Optimized Power Grid Planning for Enabling Low Power Features for Leakage Power Reduction in SOC

Leakage power reduction and Power Delivery Network (PDN) are amongst the most challenging areas in modern VLSI design. The focus is on reducing leakage power by using more leakage saving techniques and Multiple power pins (commonly known as MPP) standard cell libraries in the SOC. MPP cells can retain data even when logic modules in the design are in the power off state. But extensive usage of MPP cells comes with an overhead of backup supply power grid which eats up the routing resources thereby increasing the routing congestion, physical design and layout convergence challenges in high utilization designs. The backup supply power grid needs to meet the voltage IR drop requirements.
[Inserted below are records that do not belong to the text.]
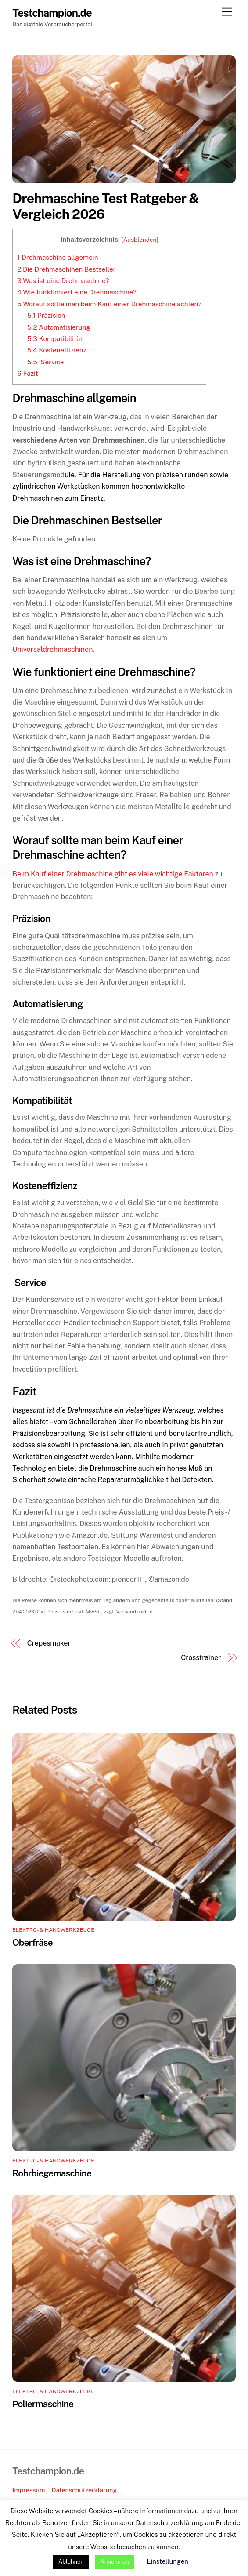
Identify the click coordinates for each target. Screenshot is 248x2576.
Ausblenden (140, 239)
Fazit (27, 373)
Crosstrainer (201, 1657)
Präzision (46, 315)
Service (45, 362)
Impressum (28, 2490)
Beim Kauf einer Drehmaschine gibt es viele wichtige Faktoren (112, 874)
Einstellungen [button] (167, 2561)
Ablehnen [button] (71, 2561)
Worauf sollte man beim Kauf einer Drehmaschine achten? (109, 304)
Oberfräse (32, 1942)
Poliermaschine (42, 2403)
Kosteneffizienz (56, 350)
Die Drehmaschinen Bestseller (66, 269)
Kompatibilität (55, 338)
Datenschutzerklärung (84, 2490)
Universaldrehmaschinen (52, 649)
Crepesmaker (49, 1643)
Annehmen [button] (115, 2561)
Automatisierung (58, 327)
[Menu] (227, 12)
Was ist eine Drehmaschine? (63, 280)
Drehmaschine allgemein (57, 257)
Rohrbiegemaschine (51, 2173)
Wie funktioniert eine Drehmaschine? (77, 292)
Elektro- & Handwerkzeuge (53, 1930)
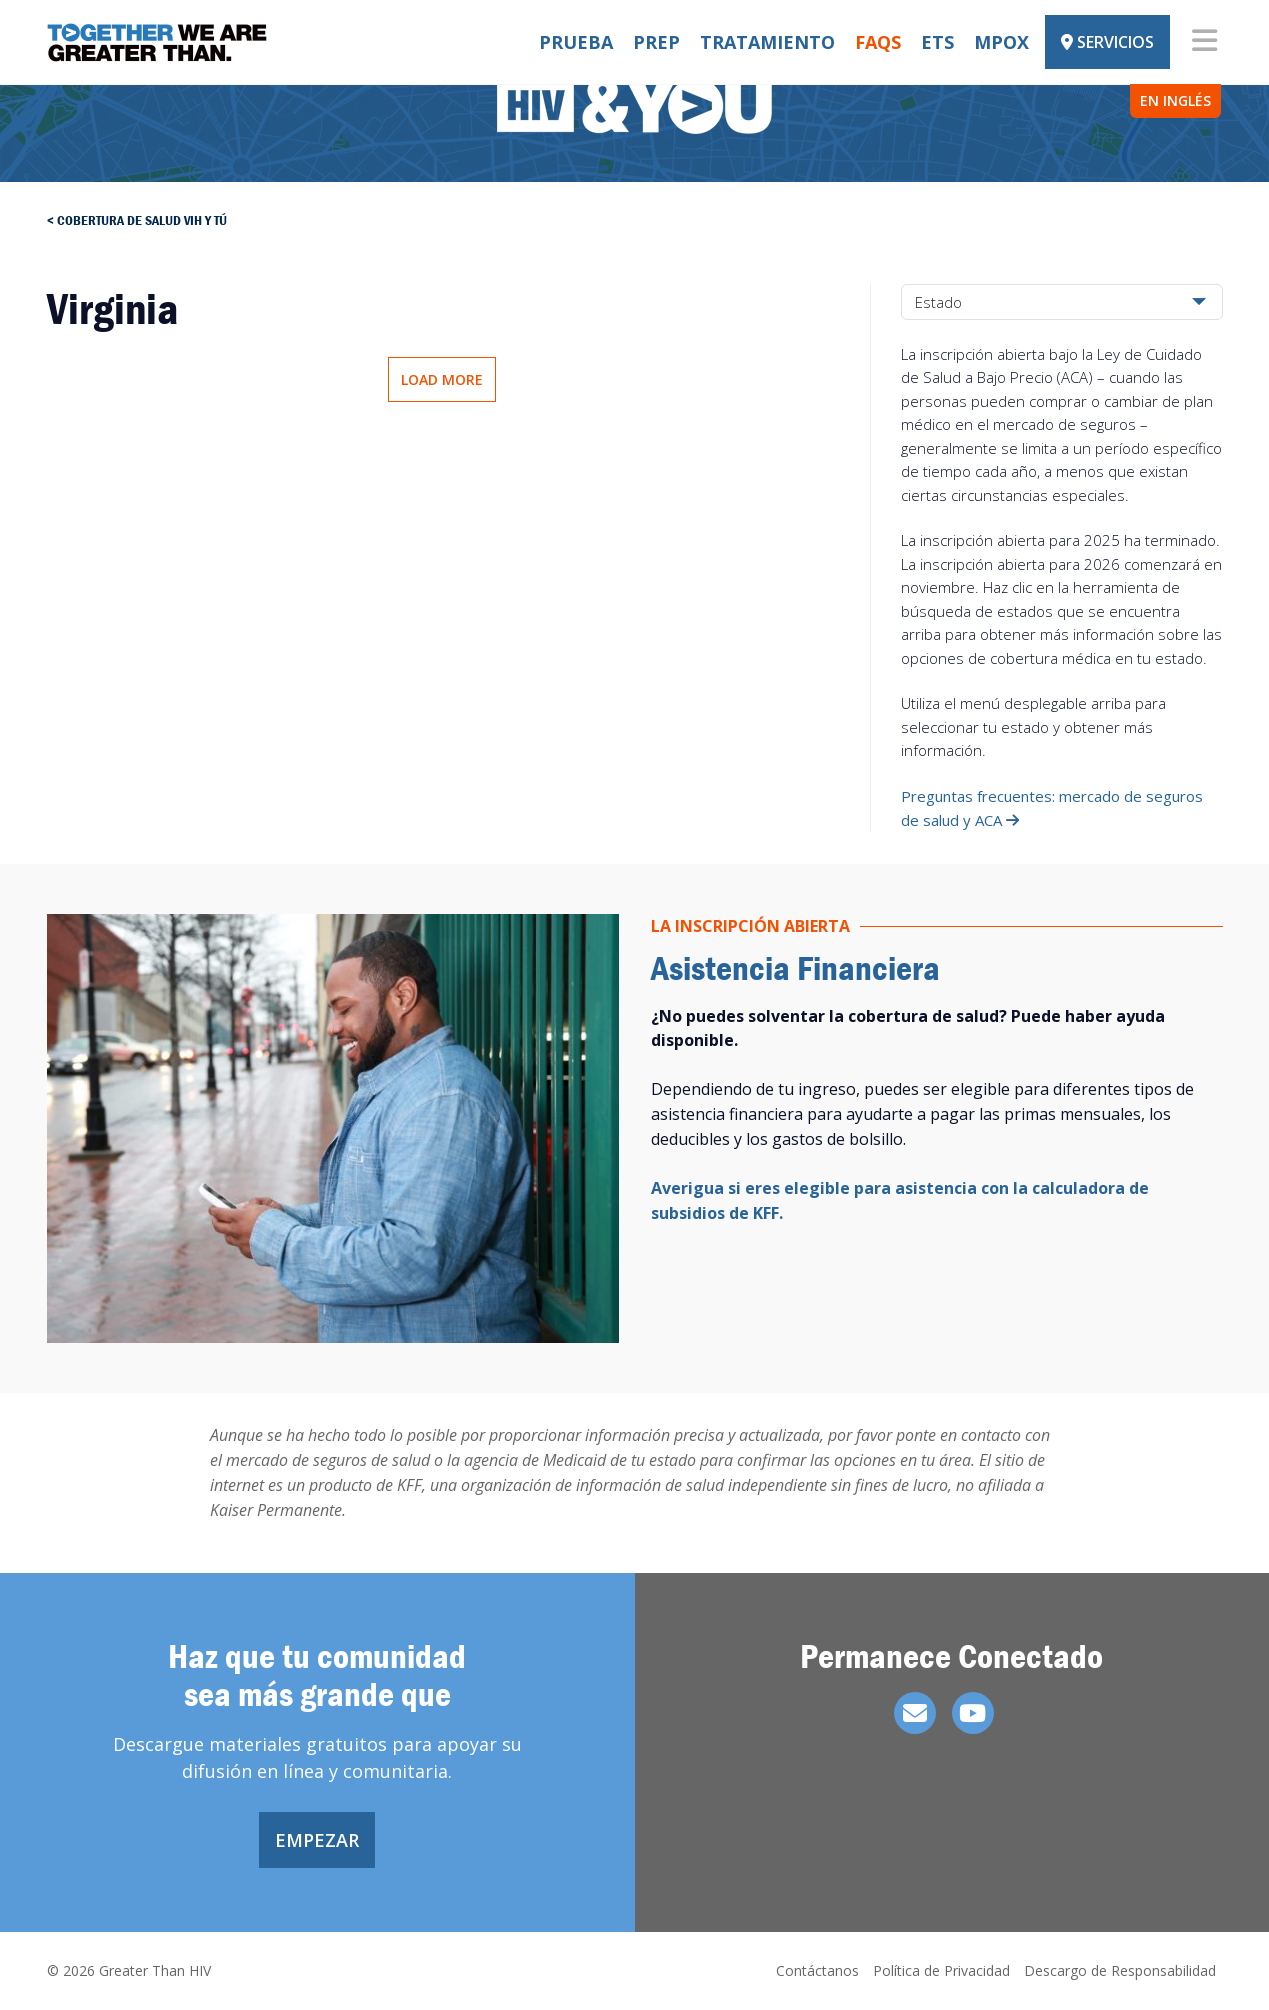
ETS (937, 42)
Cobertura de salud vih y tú (142, 220)
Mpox (1001, 42)
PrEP (656, 42)
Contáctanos (817, 1970)
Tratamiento (767, 42)
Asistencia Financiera (795, 967)
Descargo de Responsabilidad (1120, 1970)
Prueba (576, 42)
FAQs (878, 42)
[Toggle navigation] (1204, 42)
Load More (442, 379)
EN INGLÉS (1175, 100)
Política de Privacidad (941, 1970)
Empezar (317, 1840)
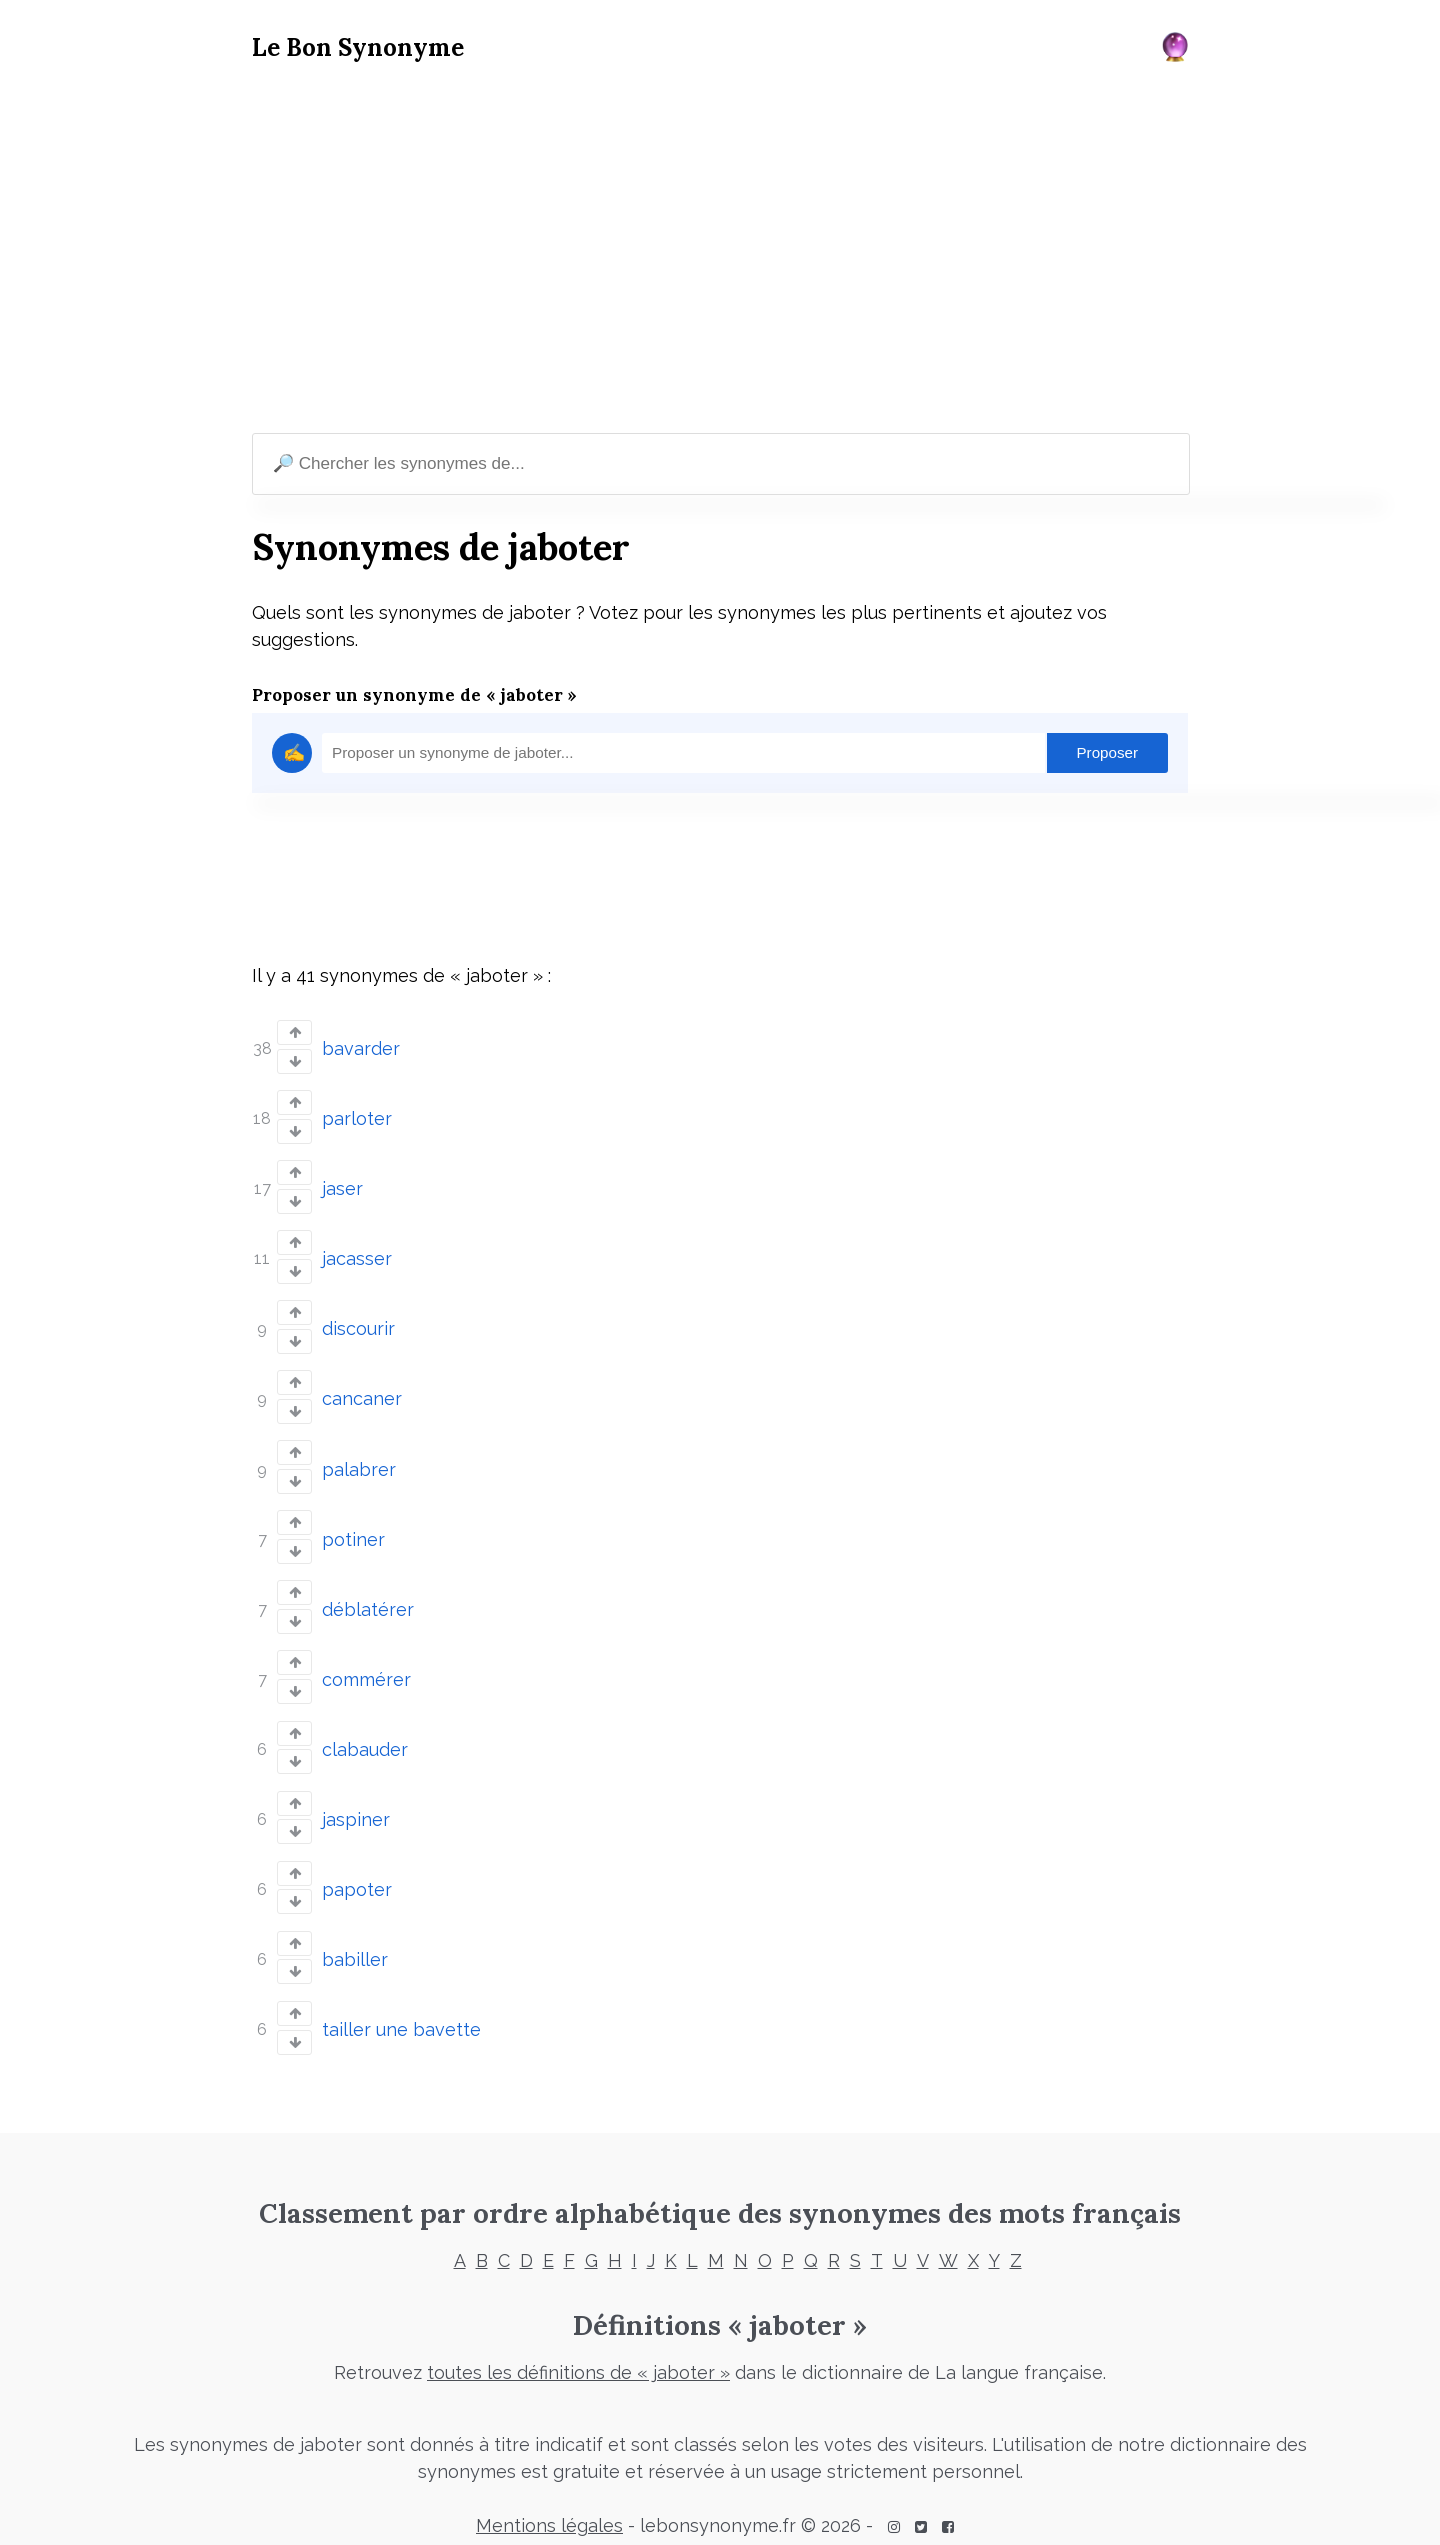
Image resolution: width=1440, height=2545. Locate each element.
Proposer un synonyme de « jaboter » (414, 695)
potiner (353, 1527)
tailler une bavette (401, 2006)
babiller (355, 1938)
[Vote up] (294, 1032)
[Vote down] (294, 1060)
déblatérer (368, 1595)
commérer (366, 1664)
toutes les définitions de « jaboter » (578, 2349)
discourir (358, 1321)
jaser (342, 1184)
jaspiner (356, 1801)
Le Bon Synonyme (358, 47)
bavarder (361, 1047)
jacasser (357, 1253)
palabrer (359, 1458)
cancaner (362, 1390)
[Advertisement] (720, 251)
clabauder (365, 1732)
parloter (357, 1116)
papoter (357, 1869)
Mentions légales (549, 2502)
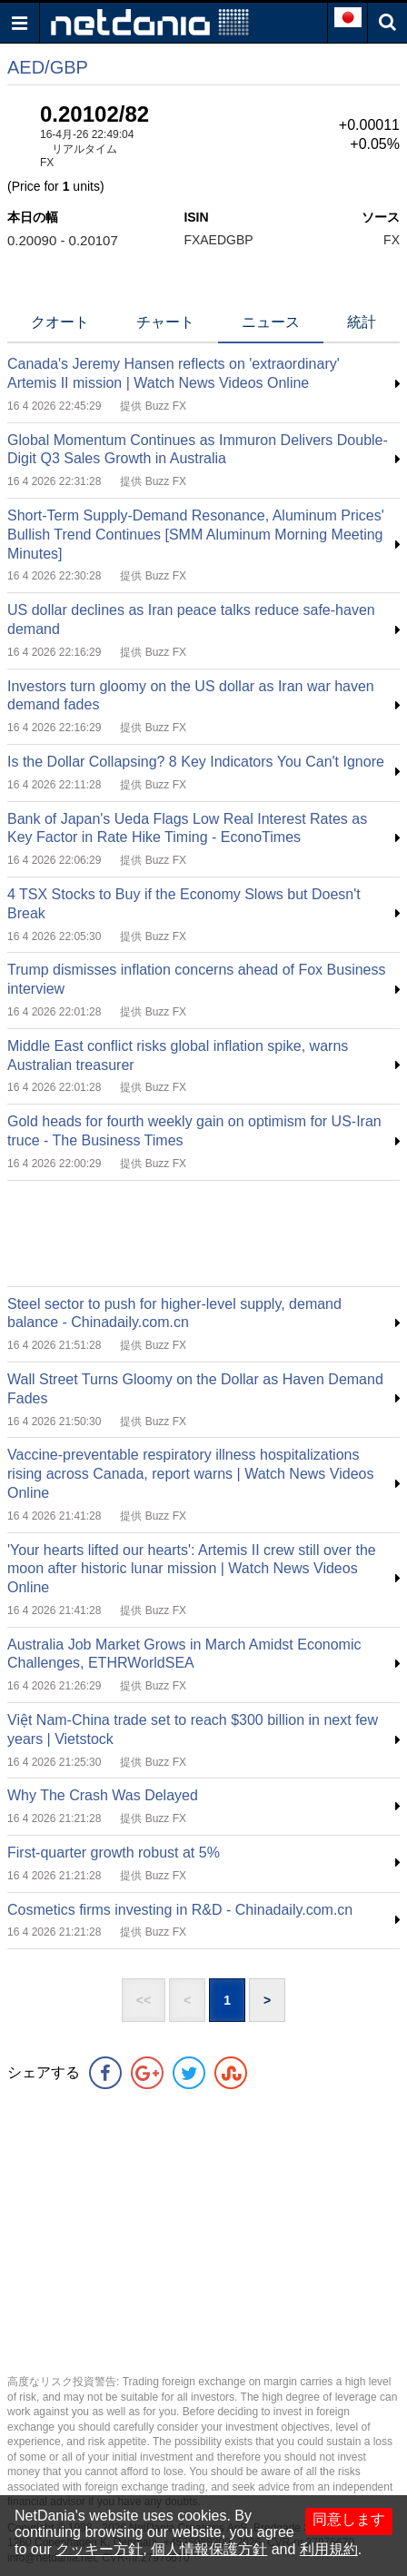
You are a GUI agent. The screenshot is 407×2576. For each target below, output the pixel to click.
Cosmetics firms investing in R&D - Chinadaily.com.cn (179, 1909)
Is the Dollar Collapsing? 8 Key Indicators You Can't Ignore (195, 761)
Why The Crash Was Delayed (102, 1795)
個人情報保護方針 (209, 2549)
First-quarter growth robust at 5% (113, 1852)
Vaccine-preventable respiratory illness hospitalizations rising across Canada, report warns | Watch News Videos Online (190, 1474)
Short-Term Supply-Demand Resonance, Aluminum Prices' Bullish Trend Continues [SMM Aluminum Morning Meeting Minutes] (195, 534)
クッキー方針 (99, 2549)
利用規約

So the problem statement is not only restricted to saving leakage, it is more of saving leakage while targeting high frequency and high utilization with a power grid meeting IR drop limits and without causing timing and layout convergence challenges. To solve this problem, optimized and robust backup supply power grid planning along with its verification is proposed in this paper which enables the extensive use of MPP cell addition while achieving high utilization. As an application of the proposed approach, around 20% of leakage power reduction is achieved due to the addition of auto power gating features without increasing layout convergence challenges and the IR drop issues. The proposed technique can be used during the ECO mode as well if some MPP cells are added during ECO phase.